**WHAT NEEDS TO BE DONE**
This exercise calls for every record to be set down exactly.

+++ RECORDS TO USE

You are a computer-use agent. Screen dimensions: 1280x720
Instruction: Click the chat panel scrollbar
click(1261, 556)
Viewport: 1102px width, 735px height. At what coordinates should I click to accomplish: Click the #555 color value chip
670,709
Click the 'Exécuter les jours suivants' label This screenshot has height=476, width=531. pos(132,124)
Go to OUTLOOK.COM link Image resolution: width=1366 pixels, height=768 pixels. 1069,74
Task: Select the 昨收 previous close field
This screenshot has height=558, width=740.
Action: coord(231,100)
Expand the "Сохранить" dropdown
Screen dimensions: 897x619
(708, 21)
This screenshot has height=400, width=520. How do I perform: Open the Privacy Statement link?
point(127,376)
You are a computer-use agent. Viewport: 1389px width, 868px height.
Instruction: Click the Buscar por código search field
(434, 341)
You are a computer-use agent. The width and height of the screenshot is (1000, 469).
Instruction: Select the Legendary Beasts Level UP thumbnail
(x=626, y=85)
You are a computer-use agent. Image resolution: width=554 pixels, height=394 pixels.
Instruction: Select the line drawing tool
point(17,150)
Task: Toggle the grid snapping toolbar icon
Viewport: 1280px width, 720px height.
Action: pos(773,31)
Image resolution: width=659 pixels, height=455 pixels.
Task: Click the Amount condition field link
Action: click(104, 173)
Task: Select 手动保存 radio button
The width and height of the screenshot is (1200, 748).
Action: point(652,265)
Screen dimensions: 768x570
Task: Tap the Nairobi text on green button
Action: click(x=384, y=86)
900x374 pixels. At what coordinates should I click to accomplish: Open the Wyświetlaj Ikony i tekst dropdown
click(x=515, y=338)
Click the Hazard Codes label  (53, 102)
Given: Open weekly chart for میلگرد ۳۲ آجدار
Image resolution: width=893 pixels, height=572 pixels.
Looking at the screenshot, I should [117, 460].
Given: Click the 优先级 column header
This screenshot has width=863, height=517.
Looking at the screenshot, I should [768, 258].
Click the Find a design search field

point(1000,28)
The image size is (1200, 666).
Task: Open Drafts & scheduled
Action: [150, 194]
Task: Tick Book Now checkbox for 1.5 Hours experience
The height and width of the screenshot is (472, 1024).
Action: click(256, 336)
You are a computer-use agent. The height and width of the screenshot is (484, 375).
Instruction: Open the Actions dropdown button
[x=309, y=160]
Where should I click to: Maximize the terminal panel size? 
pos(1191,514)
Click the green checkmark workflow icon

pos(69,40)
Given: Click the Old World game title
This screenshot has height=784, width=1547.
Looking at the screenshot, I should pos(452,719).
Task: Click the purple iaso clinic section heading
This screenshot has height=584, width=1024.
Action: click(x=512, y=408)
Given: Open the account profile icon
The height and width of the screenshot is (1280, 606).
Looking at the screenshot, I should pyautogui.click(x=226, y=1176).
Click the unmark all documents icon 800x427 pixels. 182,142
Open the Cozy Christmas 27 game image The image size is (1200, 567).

++++++

**FINISHED TASK**
You are a computer-use agent. Screen dimensions: 1280x720
Instruction: Click the chat panel scrollbar
click(1261, 556)
Viewport: 1102px width, 735px height. At what coordinates should I click to accomplish: Click the #555 color value chip
670,709
Click the 'Exécuter les jours suivants' label This screenshot has height=476, width=531. pos(132,124)
Go to OUTLOOK.COM link Image resolution: width=1366 pixels, height=768 pixels. 1069,74
Task: Select the 昨收 previous close field
This screenshot has height=558, width=740.
Action: coord(231,100)
Expand the "Сохранить" dropdown
Screen dimensions: 897x619
(708, 21)
This screenshot has height=400, width=520. How do I perform: Open the Privacy Statement link?
point(127,376)
You are a computer-use agent. Viewport: 1389px width, 868px height.
Instruction: Click the Buscar por código search field
(434, 341)
You are a computer-use agent. The width and height of the screenshot is (1000, 469).
Instruction: Select the Legendary Beasts Level UP thumbnail
(x=626, y=85)
You are a computer-use agent. Image resolution: width=554 pixels, height=394 pixels.
Instruction: Select the line drawing tool
point(17,150)
Task: Toggle the grid snapping toolbar icon
Viewport: 1280px width, 720px height.
Action: pos(773,31)
Image resolution: width=659 pixels, height=455 pixels.
Task: Click the Amount condition field link
Action: click(104, 173)
Task: Select 手动保存 radio button
The width and height of the screenshot is (1200, 748).
Action: point(652,265)
Screen dimensions: 768x570
Task: Tap the Nairobi text on green button
Action: click(x=384, y=86)
900x374 pixels. At what coordinates should I click to accomplish: Open the Wyświetlaj Ikony i tekst dropdown
click(x=515, y=338)
Click the Hazard Codes label  (53, 102)
Given: Open weekly chart for میلگرد ۳۲ آجدار
Image resolution: width=893 pixels, height=572 pixels.
Looking at the screenshot, I should [117, 460].
Given: Click the 优先级 column header
This screenshot has width=863, height=517.
Looking at the screenshot, I should [768, 258].
Click the Find a design search field

point(1000,28)
The image size is (1200, 666).
Task: Open Drafts & scheduled
Action: [150, 194]
Task: Tick Book Now checkbox for 1.5 Hours experience
The height and width of the screenshot is (472, 1024).
Action: click(256, 336)
You are a computer-use agent. The height and width of the screenshot is (484, 375).
Instruction: Open the Actions dropdown button
[x=309, y=160]
Where should I click to: Maximize the terminal panel size? 
pos(1191,514)
Click the green checkmark workflow icon

pos(69,40)
Given: Click the Old World game title
This screenshot has height=784, width=1547.
Looking at the screenshot, I should pos(452,719).
Task: Click the purple iaso clinic section heading
This screenshot has height=584, width=1024.
Action: click(x=512, y=408)
Given: Open the account profile icon
The height and width of the screenshot is (1280, 606).
Looking at the screenshot, I should pyautogui.click(x=226, y=1176).
Click the unmark all documents icon 800x427 pixels. 182,142
Open the Cozy Christmas 27 game image The image size is (1200, 567).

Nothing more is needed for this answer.